To describe the clinical and molecular epidemiology of mupirocin-resistant (MR) and mupirocin-susceptible (MS) methicillin-resistant Staphylococcus aureus (MRSA) at a Veterans' Affairs hospital and to assess risk factors associated with the acquisition of MR MRSA.


All clinical MRSA isolates for the period October 1990 through March 1995 underwent susceptibility testing to mupirocin. Mupirocin resistance trends were measured, and MS MRSA and MR MRSA isolates underwent typing by pulsed-field gel electrophoresis (PFGE). A retrospective case-control study was conducted to evaluate risk factors for having MR versus MS MRSA.

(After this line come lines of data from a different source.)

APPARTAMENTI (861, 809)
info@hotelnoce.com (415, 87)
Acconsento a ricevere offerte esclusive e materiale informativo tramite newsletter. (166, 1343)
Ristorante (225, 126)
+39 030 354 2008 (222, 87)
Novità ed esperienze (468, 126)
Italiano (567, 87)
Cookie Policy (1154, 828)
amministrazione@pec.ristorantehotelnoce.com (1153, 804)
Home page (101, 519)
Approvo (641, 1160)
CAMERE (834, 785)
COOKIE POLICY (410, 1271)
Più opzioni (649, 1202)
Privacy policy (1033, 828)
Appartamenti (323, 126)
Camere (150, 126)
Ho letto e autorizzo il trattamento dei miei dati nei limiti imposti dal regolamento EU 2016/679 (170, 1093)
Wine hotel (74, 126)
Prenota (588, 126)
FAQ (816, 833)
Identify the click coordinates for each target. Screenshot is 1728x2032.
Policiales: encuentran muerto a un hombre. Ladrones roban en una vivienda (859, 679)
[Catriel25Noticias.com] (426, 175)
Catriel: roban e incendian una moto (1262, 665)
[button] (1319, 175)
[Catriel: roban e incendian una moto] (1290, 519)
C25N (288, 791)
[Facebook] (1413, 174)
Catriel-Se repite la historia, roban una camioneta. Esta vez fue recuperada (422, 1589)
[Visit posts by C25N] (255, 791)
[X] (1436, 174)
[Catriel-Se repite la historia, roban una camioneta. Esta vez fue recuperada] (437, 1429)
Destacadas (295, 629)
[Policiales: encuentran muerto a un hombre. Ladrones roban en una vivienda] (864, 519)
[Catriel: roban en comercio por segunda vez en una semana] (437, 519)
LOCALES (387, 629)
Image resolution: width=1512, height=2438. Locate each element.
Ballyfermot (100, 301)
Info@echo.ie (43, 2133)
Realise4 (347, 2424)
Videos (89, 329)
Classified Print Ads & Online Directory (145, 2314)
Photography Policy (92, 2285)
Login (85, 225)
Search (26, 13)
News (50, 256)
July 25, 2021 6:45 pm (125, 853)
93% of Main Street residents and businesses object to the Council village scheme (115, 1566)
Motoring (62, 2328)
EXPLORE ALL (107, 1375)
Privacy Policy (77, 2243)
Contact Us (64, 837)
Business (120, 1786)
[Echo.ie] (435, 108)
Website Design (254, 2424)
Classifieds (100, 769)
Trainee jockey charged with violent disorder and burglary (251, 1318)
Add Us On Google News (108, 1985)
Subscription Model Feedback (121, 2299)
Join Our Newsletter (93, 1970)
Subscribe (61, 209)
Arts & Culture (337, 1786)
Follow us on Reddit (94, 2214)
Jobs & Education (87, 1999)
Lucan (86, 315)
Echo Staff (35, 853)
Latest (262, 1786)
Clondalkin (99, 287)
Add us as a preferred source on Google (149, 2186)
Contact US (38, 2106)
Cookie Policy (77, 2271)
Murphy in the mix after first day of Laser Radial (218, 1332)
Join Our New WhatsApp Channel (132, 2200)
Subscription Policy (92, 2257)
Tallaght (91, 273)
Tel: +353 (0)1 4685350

The James H. Quillen Veterans' Affairs Medical Center in Mountain Home, Tennessee, included a 324-bed acute-care hospital, a 120-bed nursing home, and a 525-bed domiciliary. Colonizations and infections with MRSA were endemic, and mupirocin ointment was commonly used.


Inpatients and outpatients at the facility.


MS MRSA was recovered from 506 patients and MR MRSA from 126. Among MR MRSA isolates, 58% showed low-level mupirocin resistance (minimum inhibitory concentration [MIC] ≥4 to 256 μg/mL), and 42% showed high-level mupirocin resistance (MIC ≥512 μg/mL). A significant increase (P=.002) in the number of high-level MR isolates occurred during the 1993 to 1995 period. A case-control study showed that presence of a decubitus ulcer correlated with high-level resistant isolates (P<.05). The distribution of PFGE patterns did not differ for MR and MS MRSA.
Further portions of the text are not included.